**Provided data:**
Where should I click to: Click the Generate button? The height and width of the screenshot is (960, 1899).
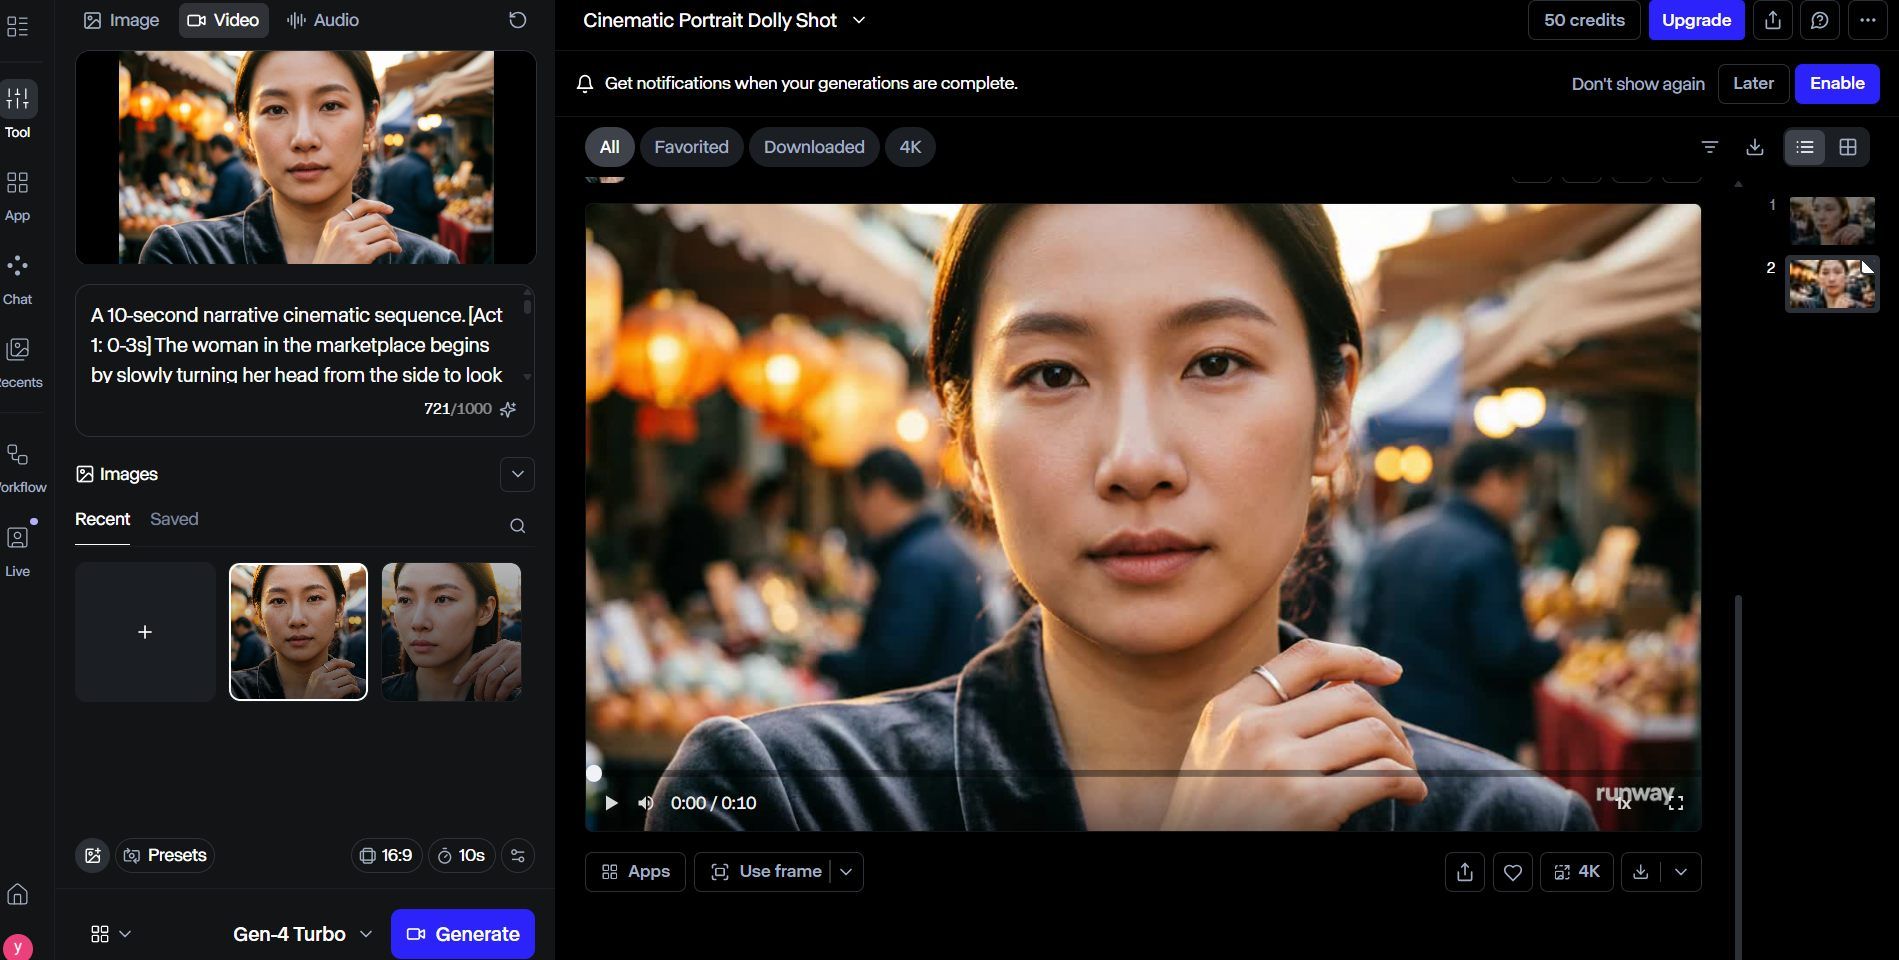462,934
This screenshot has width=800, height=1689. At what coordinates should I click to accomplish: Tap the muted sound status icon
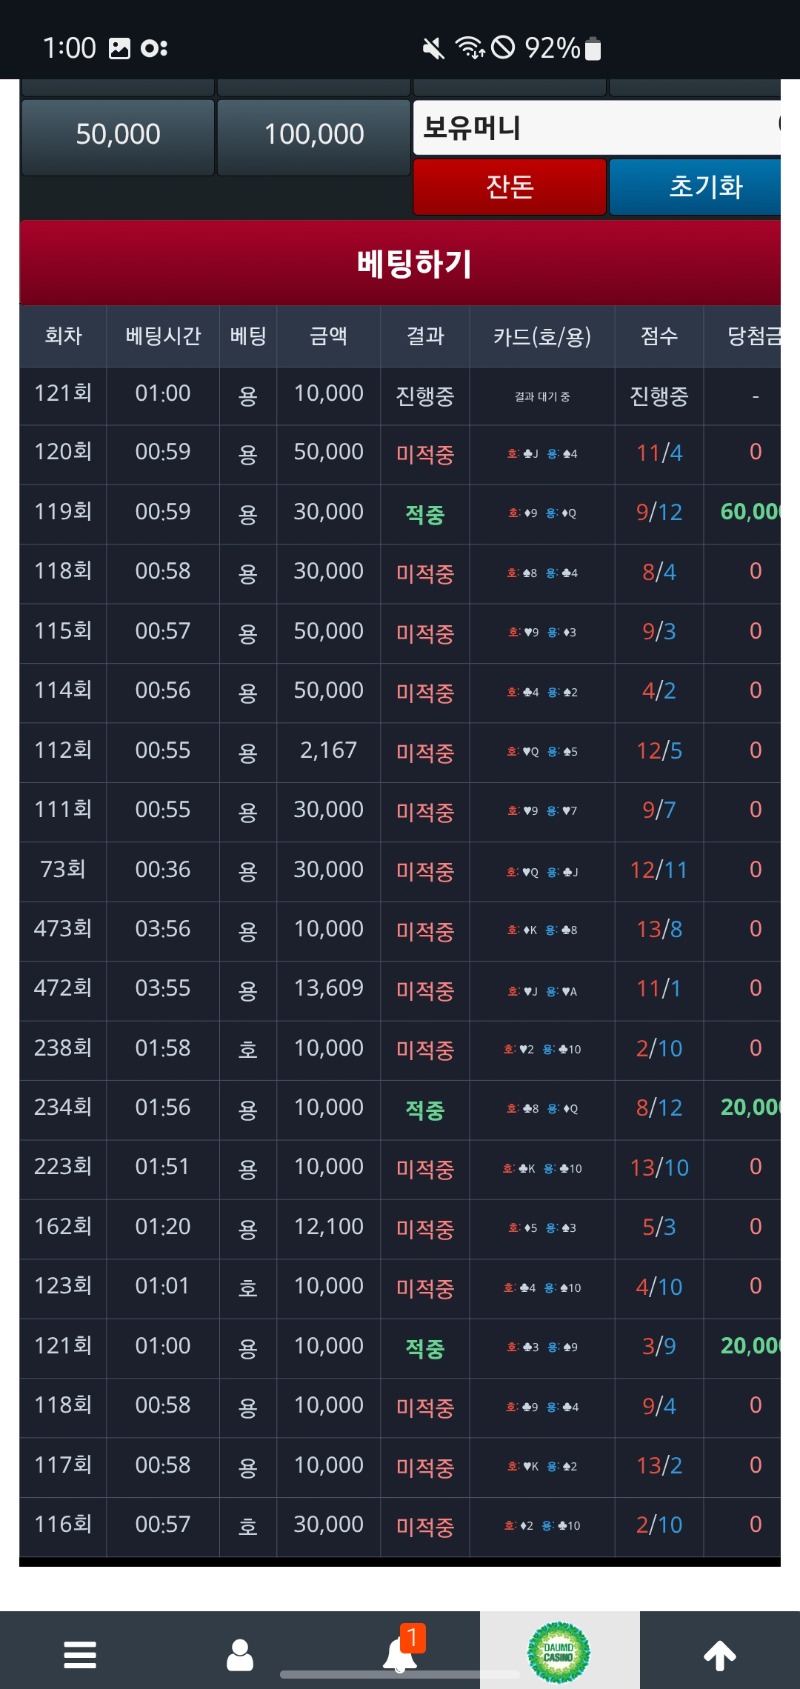click(x=433, y=48)
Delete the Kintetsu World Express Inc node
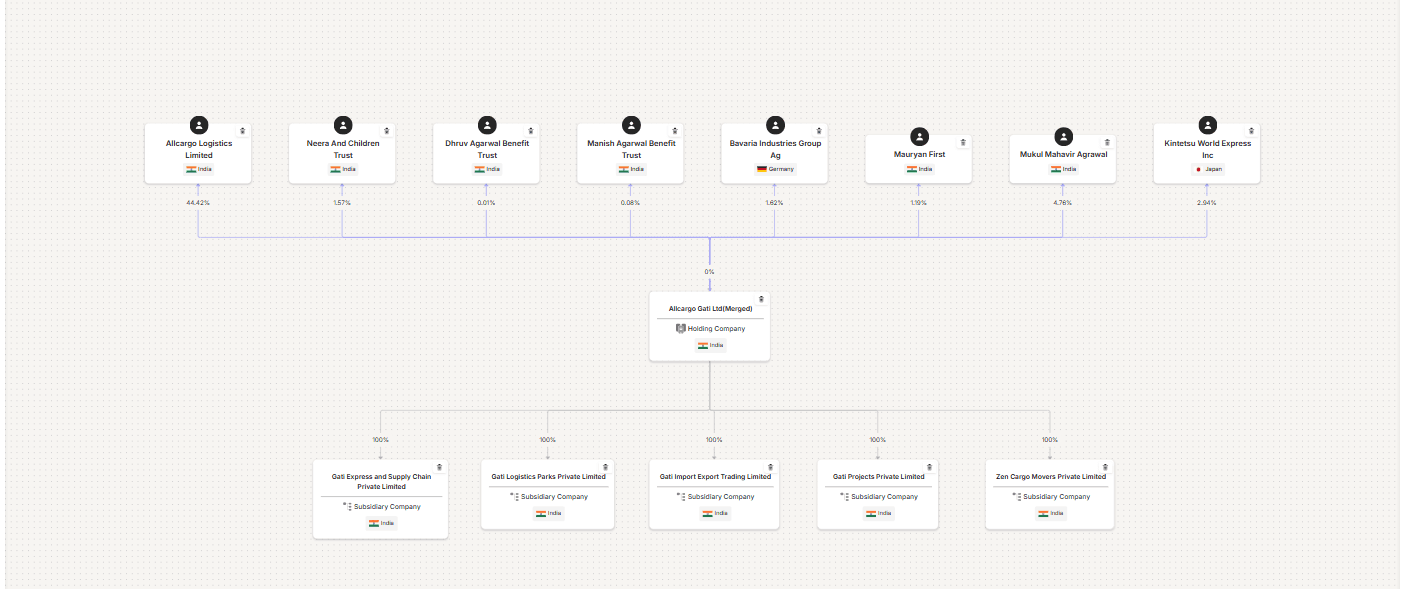 click(x=1251, y=131)

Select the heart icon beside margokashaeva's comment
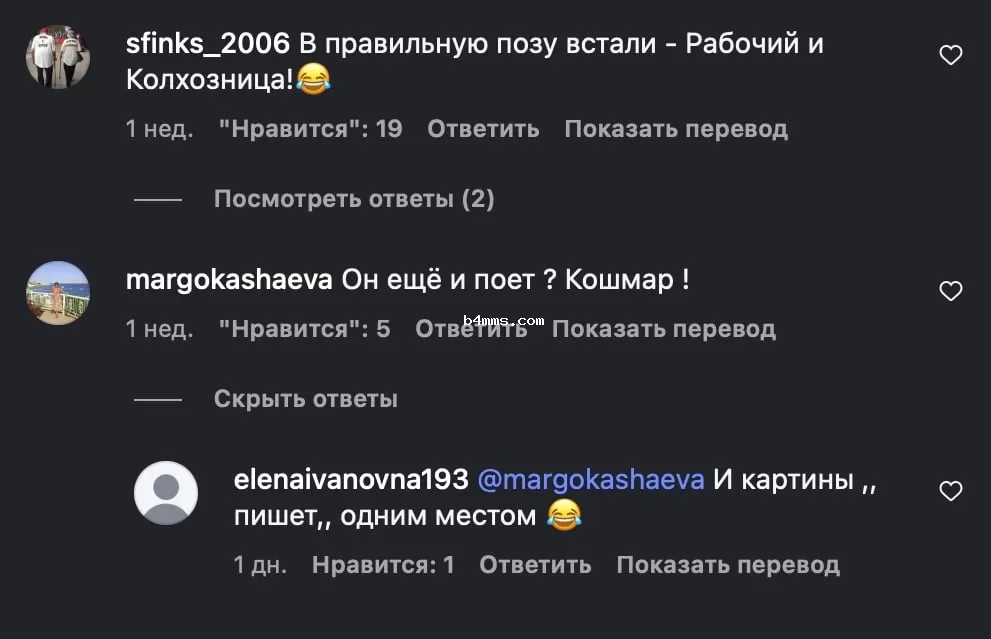[949, 290]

**What is expected:** Restate word for word the lines running from the one with "Select the heart" to the end of the entries; pictures are to be left out.

**Worked solution:**
Select the heart icon beside margokashaeva's comment
[949, 290]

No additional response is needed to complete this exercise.